In a time when antibiotic-resistant infections and diseases seem to be rampant, New Jersey residents who work in professions that require contact with numerous unknown individuals every day could develop a healthy fear of germs. In order to limit potential exposure to a serious or deadly illness, many use hand sanitizer so much that they may not even think twice about it.
You may be grateful that these individuals take steps not to spread germs under ordinary circumstances. However, one instance in which it could be detrimental to you is during a traffic stop in which a police officer suspects you of driving under the influence.
What does hand sanitizer have to do with a DUI stop?
More than you would think according to recent research. The “American Journal of Infection Control” reported in Dec. 2016 that a correlation exists between false positives on breath tests and the use of hand sanitizer. These products often contain either ethanol, which is a drinking alcohol, or isopropanol, which is rubbing alcohol.

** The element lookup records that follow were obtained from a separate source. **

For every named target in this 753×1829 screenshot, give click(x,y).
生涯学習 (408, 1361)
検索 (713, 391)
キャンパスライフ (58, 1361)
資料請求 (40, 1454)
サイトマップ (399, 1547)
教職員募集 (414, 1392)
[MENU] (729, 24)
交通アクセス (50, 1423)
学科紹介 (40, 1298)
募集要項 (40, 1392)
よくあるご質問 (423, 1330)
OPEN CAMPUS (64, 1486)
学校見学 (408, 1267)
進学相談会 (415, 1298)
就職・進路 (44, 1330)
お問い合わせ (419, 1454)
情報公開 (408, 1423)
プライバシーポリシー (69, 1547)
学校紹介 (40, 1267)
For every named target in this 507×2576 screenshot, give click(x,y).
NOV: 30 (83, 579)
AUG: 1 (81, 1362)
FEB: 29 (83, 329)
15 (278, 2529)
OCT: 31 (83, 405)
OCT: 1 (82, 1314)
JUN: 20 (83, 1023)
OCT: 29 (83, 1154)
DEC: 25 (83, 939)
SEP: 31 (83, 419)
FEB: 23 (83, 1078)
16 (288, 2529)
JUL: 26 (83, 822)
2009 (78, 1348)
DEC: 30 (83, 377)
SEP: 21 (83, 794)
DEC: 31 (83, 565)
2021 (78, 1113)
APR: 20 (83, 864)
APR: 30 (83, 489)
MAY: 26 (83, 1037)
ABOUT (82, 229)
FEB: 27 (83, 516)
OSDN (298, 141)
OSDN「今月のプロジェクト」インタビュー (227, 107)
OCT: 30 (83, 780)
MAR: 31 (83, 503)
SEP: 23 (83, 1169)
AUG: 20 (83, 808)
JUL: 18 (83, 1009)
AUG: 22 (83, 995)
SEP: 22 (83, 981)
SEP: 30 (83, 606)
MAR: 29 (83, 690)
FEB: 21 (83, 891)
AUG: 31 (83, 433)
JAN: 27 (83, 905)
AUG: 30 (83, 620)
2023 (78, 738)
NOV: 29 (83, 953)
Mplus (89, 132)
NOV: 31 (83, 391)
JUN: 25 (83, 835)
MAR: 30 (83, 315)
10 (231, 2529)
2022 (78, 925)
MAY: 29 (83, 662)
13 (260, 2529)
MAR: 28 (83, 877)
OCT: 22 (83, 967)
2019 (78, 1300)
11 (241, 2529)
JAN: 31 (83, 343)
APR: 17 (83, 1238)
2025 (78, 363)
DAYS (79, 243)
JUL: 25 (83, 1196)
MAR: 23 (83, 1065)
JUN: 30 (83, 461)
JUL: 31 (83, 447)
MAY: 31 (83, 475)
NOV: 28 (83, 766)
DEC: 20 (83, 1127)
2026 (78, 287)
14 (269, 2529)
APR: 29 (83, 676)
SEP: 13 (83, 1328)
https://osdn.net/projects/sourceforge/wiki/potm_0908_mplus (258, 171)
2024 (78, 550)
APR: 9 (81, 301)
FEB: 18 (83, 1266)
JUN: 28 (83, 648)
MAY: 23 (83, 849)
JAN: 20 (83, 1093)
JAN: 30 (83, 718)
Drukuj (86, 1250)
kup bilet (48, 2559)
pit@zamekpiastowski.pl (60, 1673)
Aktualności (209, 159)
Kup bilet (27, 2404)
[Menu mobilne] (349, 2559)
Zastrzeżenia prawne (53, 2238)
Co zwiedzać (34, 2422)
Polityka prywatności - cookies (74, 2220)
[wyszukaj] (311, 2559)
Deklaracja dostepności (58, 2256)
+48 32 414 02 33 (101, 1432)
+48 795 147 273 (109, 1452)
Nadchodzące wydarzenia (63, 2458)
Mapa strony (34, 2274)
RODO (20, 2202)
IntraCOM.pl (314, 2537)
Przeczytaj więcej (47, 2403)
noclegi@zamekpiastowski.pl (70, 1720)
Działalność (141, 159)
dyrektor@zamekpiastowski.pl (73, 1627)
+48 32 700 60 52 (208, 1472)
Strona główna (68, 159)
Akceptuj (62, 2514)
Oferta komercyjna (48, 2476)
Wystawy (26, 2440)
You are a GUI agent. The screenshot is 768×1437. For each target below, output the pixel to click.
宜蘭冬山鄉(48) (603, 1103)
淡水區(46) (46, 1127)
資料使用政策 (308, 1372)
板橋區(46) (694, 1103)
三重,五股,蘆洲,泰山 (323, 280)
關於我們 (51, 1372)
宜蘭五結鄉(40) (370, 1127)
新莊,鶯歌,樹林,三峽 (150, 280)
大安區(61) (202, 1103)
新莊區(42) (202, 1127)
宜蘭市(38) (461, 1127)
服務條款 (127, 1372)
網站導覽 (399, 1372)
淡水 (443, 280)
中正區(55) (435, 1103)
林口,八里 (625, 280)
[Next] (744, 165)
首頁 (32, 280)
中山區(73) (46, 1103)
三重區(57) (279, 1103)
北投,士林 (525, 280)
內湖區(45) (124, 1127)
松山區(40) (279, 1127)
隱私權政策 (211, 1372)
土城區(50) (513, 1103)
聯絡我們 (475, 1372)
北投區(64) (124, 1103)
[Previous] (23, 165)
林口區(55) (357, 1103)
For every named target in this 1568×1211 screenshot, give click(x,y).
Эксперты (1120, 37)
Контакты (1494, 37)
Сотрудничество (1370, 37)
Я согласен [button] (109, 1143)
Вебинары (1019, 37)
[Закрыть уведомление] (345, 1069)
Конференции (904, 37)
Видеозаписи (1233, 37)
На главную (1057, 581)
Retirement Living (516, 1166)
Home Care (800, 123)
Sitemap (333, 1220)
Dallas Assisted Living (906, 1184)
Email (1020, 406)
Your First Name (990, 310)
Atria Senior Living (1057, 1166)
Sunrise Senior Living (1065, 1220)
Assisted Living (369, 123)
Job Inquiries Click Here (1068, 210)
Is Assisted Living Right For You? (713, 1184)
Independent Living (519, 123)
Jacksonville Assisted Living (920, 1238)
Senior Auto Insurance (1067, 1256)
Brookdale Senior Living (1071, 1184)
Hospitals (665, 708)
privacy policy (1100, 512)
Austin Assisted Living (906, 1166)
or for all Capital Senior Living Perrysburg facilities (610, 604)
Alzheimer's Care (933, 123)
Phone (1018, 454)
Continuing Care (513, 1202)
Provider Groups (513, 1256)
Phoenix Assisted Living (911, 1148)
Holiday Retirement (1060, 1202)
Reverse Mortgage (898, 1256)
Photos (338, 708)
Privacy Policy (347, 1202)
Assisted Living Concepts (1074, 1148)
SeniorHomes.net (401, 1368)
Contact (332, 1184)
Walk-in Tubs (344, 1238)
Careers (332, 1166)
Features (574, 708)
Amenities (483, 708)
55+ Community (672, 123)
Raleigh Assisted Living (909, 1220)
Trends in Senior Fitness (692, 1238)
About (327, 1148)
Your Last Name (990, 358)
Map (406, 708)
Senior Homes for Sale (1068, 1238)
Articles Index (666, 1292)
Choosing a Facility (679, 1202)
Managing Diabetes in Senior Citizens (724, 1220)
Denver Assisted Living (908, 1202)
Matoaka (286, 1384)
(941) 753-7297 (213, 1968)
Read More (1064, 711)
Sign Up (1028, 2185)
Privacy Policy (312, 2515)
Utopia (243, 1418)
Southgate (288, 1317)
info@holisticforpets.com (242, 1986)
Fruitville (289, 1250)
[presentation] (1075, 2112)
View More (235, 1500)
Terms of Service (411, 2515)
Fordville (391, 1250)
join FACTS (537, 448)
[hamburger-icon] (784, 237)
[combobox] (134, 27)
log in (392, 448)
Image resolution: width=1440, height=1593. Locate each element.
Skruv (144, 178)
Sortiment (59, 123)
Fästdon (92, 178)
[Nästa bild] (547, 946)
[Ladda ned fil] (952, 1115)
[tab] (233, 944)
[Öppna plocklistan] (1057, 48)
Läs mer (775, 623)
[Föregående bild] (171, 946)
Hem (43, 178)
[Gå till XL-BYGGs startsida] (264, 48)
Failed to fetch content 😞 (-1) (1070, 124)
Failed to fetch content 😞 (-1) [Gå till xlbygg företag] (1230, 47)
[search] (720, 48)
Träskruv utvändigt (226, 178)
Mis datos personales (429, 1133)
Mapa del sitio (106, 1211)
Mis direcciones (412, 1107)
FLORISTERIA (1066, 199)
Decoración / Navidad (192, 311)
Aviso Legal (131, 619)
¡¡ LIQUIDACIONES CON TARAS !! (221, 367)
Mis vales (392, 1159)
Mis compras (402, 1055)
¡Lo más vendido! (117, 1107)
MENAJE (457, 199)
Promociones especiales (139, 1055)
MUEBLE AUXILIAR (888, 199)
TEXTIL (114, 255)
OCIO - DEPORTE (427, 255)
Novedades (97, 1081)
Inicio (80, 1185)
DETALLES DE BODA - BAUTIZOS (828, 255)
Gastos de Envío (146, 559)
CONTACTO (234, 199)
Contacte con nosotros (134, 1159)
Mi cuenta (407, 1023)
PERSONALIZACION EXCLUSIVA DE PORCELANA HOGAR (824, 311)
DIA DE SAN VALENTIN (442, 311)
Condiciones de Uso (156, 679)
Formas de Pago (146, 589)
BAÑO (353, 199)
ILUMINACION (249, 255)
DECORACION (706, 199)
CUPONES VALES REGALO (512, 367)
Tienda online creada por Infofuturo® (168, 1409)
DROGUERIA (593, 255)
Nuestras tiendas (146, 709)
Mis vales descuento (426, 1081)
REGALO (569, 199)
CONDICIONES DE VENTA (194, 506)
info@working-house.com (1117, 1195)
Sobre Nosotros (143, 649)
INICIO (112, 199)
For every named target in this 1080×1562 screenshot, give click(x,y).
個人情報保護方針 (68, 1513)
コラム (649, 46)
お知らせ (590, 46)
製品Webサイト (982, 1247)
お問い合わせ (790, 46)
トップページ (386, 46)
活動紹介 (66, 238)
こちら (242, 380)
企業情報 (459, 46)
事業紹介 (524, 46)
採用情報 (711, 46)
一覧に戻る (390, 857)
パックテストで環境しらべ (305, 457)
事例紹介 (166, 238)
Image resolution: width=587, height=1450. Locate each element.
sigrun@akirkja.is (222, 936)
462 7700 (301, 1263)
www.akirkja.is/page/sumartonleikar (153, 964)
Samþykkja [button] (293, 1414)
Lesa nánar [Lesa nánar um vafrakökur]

If a police officer or medical professional administers a breath test shortly after using an ethanol-based hand sanitizer, chances are good that the test may falsely show alcohol consumption on the part of the person undergoing the test.
Researchers chose 10 volunteers. First, the tester obtained a baseline reading from the volunteers. Then, the tester used a hand sanitizer containing approximately 70 percent ethanol. Astonishingly, a second breath test administered immediately produced a blood alcohol concentration result of .15. That’s nearly twice New Jersey’s legal BAC limit of .08. False positives continued to occur up to three minutes after using the hand sanitizer.
Clearly, the use of ethanol-based hand sanitizers within three minutes of administering a breath test could skew the results of your breath test. You could end up under arrest on suspicion of drunk driving because of a germ-conscious police officer.
Challenging the breath test results
In addition to other challenges regarding breath testing machines (improper calibration, maintenance and officer training), it may prove useful to question whether the officer frequently uses hand sanitizers before administering breath tests. If it turns out to be true, and the officer uses an ethanol-based product, the results of your test may be invalid. Rendering the results of the breath test inadmissible in court may remove the officer’s probable cause for your arrest, which in turn, may result in a dismissal or reduction of the charges.